I did not put it all together. Until today.

Someone calling into my recovery phone meeting ignored the group’s prohibitions against touching on politically charged issues or giving medical advice, and implied that COVID vaccines, some of which contain small amounts of alcohol, could cause relapses and were dangerous to alcoholics.

It is not my place in this blog or at a sobriety meeting to try to convert anyone to my belief that COVID vaccines are saving millions of lives, and that a small amount of ethanol in an injection (used as a stabilizer) is not going to put alcoholics in danger of relapsing. Nor persuade anyone of the enormous risk to oneself and others posed by refusing the vaccine.

I do know that the heart sickness I felt whilst overhearing someone at my meeting trying to frighten others out of getting a potentially lifesaving inoculation upset me to the point where I hung up. It ruined the meeting for me.

And made me grateful for the wisdom of my recovery program’s founders in designing their enterprise to be focused solely on the practical and spiritual aspects of staying sober.

And thankful for the daily sanctuary my sober program offers me from the bitter divisiveness so much in evidence in my beautiful city and my country in these trying times.

Whatever side I may be on, whatever advocacy may seem righteous, whatever actions I may want to take to rectify the world’s wrongs, I cannot do anything if I lose my sobriety.

So I get it now. I really do.

Steaming

When the weather sizzles, tempers heat up—and mine is no exception. That is why I must be especially mindful at this time of year to practice:

Restraint of tongue and pen.

* Pixel coordinate grounding data
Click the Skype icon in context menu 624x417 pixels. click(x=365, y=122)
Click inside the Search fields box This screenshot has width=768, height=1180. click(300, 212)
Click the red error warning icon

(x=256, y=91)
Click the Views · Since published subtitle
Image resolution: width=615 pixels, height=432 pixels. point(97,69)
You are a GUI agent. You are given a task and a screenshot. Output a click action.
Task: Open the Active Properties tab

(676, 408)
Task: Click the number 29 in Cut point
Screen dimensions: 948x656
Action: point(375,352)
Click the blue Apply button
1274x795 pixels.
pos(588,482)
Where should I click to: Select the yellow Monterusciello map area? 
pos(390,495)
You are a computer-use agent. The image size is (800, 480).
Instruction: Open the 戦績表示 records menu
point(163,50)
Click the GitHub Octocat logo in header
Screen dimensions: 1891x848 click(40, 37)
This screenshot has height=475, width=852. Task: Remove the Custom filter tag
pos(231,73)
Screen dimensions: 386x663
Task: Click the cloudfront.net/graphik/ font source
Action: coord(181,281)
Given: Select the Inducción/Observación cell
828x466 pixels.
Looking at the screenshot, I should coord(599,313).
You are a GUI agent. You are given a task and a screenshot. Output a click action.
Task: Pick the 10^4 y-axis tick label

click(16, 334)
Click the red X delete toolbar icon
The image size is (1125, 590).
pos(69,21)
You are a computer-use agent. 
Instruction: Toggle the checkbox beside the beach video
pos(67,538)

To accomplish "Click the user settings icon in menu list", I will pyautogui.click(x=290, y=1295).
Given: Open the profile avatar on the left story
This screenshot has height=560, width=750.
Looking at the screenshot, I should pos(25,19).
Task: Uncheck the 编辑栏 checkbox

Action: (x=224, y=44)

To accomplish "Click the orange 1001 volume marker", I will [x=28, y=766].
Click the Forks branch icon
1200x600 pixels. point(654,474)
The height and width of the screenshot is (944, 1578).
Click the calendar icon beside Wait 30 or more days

* PROBLEM TO SOLVE
From the sobriety blog post above the data, copy word for word the passage that begins with the words "And made me" and ends after "tongue and pen.".

* RESULT BELOW
And made me grateful for the wisdom of my recovery program’s founders in designing their enterprise to be focused solely on the practical and spiritual aspects of staying sober.

And thankful for the daily sanctuary my sober program offers me from the bitter divisiveness so much in evidence in my beautiful city and my country in these trying times.

Whatever side I may be on, whatever advocacy may seem righteous, whatever actions I may want to take to rectify the world’s wrongs, I cannot do anything if I lose my sobriety.

So I get it now. I really do.

Steaming

When the weather sizzles, tempers heat up—and mine is no exception. That is why I must be especially mindful at this time of year to practice:

Restraint of tongue and pen.